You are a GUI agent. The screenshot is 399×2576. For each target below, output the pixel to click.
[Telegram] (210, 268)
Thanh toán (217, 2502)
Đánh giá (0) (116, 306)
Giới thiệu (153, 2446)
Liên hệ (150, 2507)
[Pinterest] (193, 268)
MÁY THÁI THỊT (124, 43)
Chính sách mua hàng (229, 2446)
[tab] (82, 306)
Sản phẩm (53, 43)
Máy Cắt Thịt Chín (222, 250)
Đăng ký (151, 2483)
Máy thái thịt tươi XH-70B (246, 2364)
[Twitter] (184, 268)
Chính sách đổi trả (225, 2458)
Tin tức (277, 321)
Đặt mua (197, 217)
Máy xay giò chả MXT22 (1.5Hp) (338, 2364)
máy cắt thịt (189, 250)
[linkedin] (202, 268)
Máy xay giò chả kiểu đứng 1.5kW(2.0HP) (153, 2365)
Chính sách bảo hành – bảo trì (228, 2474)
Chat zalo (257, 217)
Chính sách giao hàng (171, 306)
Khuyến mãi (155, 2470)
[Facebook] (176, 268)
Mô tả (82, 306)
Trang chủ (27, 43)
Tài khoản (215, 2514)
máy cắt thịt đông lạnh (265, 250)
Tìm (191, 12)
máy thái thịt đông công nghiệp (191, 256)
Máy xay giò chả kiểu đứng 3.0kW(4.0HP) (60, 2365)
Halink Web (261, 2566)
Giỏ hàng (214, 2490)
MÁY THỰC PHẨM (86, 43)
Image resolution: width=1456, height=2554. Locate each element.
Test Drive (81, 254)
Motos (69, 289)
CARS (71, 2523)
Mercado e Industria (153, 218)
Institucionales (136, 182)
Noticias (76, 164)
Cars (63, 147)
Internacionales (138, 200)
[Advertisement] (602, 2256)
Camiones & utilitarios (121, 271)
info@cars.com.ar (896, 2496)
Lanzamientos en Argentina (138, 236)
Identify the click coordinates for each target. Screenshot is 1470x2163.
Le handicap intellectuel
============================================================
## WHAT IS EXPECTED
Could you transcribe the records in full, exactly?

## WRITTEN ANSWER
You are a GUI agent. The screenshot is 399×2576. For each target below, output the pixel to click.
[Telegram] (210, 268)
Thanh toán (217, 2502)
Đánh giá (0) (116, 306)
Giới thiệu (153, 2446)
Liên hệ (150, 2507)
[Pinterest] (193, 268)
MÁY THÁI THỊT (124, 43)
Chính sách mua hàng (229, 2446)
[tab] (82, 306)
Sản phẩm (53, 43)
Máy Cắt Thịt Chín (222, 250)
Đăng ký (151, 2483)
Máy thái thịt tươi XH-70B (246, 2364)
[Twitter] (184, 268)
Chính sách đổi trả (225, 2458)
Tin tức (277, 321)
Đặt mua (197, 217)
Máy xay giò chả MXT22 (1.5Hp) (338, 2364)
máy cắt thịt (189, 250)
[linkedin] (202, 268)
Máy xay giò chả kiểu đứng 1.5kW(2.0HP) (153, 2365)
Chính sách bảo hành – bảo trì (228, 2474)
Chat zalo (257, 217)
Chính sách giao hàng (171, 306)
Khuyến mãi (155, 2470)
[Facebook] (176, 268)
Mô tả (82, 306)
Trang chủ (27, 43)
Tài khoản (215, 2514)
máy cắt thịt đông lạnh (265, 250)
Tìm (191, 12)
máy thái thịt đông công nghiệp (191, 256)
Máy xay giò chả kiểu đứng 3.0kW(4.0HP) (60, 2365)
Halink Web (261, 2566)
Giỏ hàng (214, 2490)
MÁY THỰC PHẨM (86, 43)
Image resolution: width=1456, height=2554. Locate each element.
Test Drive (81, 254)
Motos (69, 289)
CARS (71, 2523)
Mercado e Industria (153, 218)
Institucionales (136, 182)
Noticias (76, 164)
Cars (63, 147)
Internacionales (138, 200)
[Advertisement] (602, 2256)
Camiones & utilitarios (121, 271)
info@cars.com.ar (896, 2496)
Lanzamientos en Argentina (138, 236)
Identify the click coordinates for each target. Screenshot is 1470x2163.
Le handicap intellectuel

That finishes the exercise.